The live music capital of the world doesn’t know how to pay the people who give it that title, and now a group of industry professionals is starting a movement to change that.
Called the Musicians’ Living Wage, advocates hope to accomplish what years of attempts have not — securing enough pay for artists to live off their art. It’s going to require solutions the movement’s supporters don’t have yet.
“We’re continuing a conversation that’s been going on for decades, really,” said Brandon DeMaris, owner of concert and event production company DeMaris Entertainment and one of the lead voices in the upstart movement.
Wednesday night, DeMaris and others pushing the idea of a living wage are meeting at the North Door in central Austin to discuss the first steps. “We want to start by listening and learning from those who have already done some of the work on this issue,” DeMaris said. The panel includes economic development leaders in the city, music industry professionals and, of course, musicians.
“There’s a lot of great musicians, there’s a lot of talent, there are ample opportunities, but in regards to being compensated well for your talent, that’s a little more challenging,” said SaulPaul, a singer, rapper, and songwriter based in Austin.
SaulPaul is one of the artists on Wednesday’s panel, and he met with KXAN Tuesday to explain what he hopes comes from a Musicians’ Living Wage movement. Originally from Houston, SaulPaul came to Austin for college. He’s moved away a couple times, to Los Angeles and Atlanta, but found his way back both times because “Austin’s better,” he said.
“No matter where I’m at, whether I’m in France, whether I’m in New York City, or Hollywood, Atlanta, backwoods Kentucky,” he said, “when I say I’m from Austin, people’s eyes light up, and they’re like, ‘The live music capital.’”
But increasingly, he’s seeing two types of musicians — superstars and starving artists. “Those seem to be the two extremes. What I noticed was there’s no middle class.”
The city noticed it, too, in 2015. A report titled the Austin Music Census found one-third of the almost-1,900 musicians surveyed were making less than $15,000 a year from their music, and three-fourths were earning less than the average income in the area. The high cost of living, the report found, is driving musicians farther outside the city core, and in some cases out of Austin completely.
The living wage push aims to combat a problem that musicians say isn’t getting better on its own. “This is about valuing music and valuing the experience of going out and seeing music,” DeMaris said.
One of the main goals of the endeavor, he said, will be to fight “inadequate industry standards” for what musicians should be paid per gig. Whatever that number ends up being, he wants it to be the bar in Austin that musicians know they can rely on and that the people who hire them know they’re expected to pay.

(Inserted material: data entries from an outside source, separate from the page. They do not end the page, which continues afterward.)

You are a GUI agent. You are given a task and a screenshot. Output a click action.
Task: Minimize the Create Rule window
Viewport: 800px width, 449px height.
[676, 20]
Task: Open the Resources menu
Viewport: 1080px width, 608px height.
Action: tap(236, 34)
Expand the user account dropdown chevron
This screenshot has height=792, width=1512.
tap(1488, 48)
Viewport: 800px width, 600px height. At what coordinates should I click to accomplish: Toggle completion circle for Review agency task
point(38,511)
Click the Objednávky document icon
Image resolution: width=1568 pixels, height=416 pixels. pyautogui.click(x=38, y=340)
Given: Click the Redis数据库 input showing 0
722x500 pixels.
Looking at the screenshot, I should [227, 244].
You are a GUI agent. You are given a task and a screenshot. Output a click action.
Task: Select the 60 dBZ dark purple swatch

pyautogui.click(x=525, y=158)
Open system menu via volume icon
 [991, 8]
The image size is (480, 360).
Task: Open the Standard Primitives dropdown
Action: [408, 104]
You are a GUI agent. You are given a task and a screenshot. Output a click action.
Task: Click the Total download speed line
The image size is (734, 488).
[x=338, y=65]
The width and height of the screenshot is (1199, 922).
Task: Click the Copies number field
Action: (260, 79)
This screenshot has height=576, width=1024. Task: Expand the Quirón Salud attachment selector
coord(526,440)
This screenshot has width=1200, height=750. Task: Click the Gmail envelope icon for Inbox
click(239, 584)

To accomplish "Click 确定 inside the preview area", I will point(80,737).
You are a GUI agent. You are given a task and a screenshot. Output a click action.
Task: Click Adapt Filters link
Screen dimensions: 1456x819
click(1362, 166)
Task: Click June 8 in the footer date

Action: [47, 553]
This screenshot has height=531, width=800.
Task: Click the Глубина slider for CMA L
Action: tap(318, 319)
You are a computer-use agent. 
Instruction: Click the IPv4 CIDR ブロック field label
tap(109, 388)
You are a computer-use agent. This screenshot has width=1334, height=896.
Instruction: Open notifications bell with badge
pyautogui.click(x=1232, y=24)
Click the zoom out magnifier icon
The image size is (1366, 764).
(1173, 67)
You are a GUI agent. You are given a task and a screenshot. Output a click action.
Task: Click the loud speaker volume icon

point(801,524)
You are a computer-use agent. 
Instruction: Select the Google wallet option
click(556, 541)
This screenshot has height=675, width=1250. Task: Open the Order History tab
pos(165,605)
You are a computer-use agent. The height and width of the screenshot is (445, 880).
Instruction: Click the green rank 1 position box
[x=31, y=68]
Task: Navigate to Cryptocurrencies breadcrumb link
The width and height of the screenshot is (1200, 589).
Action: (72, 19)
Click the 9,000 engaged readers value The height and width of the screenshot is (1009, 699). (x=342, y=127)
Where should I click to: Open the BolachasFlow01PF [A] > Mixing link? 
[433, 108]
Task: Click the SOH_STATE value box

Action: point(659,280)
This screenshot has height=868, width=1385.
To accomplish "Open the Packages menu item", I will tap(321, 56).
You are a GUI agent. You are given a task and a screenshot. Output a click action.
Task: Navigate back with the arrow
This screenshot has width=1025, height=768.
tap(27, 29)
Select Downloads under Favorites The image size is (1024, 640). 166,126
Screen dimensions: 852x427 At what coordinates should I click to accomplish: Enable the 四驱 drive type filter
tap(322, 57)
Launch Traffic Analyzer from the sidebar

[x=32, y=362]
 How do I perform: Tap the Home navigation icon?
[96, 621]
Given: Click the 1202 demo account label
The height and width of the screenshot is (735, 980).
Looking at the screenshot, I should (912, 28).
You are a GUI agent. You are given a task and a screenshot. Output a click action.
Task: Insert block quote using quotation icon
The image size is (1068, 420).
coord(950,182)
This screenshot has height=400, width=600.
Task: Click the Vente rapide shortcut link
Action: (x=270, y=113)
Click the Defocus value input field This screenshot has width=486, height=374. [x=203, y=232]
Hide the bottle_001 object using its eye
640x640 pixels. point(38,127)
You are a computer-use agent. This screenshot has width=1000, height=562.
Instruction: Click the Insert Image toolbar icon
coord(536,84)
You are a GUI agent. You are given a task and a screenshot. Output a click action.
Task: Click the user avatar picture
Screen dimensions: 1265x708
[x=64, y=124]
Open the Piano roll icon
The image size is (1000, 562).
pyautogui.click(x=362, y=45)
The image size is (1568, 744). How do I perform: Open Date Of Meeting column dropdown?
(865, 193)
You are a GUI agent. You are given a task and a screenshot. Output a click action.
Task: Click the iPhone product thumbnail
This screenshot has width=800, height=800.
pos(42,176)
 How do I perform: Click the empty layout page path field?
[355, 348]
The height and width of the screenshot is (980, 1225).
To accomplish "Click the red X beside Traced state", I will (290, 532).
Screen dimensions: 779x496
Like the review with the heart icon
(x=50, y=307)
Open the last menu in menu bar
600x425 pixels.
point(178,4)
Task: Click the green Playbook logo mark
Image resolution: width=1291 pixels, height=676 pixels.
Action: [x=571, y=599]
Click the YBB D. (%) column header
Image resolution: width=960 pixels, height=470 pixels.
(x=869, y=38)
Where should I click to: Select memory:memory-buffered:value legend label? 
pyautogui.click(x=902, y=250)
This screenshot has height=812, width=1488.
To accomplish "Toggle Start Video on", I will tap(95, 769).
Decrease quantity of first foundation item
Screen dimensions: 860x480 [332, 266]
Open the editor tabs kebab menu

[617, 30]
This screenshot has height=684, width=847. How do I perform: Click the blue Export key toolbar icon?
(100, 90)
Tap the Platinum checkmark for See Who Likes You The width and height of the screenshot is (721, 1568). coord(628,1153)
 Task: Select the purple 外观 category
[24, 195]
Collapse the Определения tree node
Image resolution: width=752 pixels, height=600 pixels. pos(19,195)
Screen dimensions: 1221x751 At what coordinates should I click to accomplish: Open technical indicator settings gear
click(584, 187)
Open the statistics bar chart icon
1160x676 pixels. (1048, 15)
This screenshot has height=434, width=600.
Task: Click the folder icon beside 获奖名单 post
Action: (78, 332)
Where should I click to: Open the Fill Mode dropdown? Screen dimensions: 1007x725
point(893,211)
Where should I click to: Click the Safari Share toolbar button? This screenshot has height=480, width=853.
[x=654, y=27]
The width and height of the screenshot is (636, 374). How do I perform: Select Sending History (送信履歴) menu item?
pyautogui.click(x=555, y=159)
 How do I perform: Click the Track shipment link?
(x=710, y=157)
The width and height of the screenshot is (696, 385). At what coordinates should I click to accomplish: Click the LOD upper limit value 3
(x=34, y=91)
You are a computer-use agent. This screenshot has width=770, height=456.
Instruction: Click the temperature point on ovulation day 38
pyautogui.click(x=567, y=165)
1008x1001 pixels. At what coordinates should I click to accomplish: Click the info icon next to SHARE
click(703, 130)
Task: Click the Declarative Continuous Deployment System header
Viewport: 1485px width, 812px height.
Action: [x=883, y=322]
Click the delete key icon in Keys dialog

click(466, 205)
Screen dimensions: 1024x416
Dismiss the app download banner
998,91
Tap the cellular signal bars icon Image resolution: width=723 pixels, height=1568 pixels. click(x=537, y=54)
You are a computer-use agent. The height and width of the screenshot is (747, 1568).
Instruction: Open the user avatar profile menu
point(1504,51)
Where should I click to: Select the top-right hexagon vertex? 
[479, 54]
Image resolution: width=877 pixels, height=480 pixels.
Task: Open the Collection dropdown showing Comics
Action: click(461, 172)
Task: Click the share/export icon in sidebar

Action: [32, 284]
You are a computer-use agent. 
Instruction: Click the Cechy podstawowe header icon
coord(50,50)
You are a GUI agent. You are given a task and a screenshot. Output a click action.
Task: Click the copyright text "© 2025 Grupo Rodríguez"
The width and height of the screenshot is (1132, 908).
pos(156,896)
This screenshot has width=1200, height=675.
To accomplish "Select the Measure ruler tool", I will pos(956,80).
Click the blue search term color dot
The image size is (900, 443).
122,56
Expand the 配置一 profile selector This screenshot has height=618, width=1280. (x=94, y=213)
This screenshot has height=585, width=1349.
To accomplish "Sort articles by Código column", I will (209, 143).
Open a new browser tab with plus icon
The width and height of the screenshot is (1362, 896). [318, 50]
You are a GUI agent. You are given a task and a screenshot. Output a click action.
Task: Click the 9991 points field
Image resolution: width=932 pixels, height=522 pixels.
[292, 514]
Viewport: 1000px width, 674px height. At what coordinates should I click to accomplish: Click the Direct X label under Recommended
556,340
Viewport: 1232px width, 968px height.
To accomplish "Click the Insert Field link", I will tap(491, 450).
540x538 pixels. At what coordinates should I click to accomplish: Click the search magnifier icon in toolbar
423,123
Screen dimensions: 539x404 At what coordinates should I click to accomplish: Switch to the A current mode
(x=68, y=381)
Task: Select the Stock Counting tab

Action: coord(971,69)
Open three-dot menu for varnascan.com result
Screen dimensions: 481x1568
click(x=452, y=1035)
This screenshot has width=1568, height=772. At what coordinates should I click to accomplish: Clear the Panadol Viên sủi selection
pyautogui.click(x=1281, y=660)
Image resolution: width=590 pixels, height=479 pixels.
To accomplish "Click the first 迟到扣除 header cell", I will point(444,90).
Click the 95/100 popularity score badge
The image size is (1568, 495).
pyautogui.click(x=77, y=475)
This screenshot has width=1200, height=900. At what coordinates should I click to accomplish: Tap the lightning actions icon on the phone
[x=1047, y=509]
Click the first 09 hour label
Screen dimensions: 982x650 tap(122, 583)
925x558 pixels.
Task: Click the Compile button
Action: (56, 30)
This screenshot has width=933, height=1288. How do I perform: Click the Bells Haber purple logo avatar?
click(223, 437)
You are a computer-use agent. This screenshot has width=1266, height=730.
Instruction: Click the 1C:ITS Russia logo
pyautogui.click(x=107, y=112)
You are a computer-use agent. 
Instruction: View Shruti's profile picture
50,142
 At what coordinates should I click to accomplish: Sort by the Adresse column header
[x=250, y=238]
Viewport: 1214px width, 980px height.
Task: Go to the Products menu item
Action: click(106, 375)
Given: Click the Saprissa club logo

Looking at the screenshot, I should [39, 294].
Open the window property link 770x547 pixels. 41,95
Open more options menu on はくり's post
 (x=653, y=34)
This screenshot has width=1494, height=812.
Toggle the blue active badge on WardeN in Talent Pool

That standard, advocates hope, will also help create more opportunity to fight the “perceived scarcity” of gigs, Debbie Stanley, also of DeMaris Entertainment, said.
“When individuals start realizing that they can afford to bring a musician to their dinner party and companies realize that they can afford to have a Friday series of music in their office in the summer,” Stanley said, “then we start to expand opportunity.”
“You could play conferences, you could play festivals, you could play schools, you could create your own private shows,” SaulPaul said. He works to create opportunities himself and said musicians need to take a more active role in finding ways to monetize their music, like sponsorships and licensing.
Understand your worth as an artist, he advises, “and then do the work to figure out how to get compensated for it.”
“Especially as an artist, we like to be different,” he said. “We like to be distinct. That’s why we behave different, walk different, talk different, dress different. And I just think when it comes to our business, we also have to think different.”
DeMaris and Stanley want people in Austin to think about it differently, too. “We want everyone who is a fan of music, who appreciates music and respects what musicians do,” Stanley said, “to speak up.”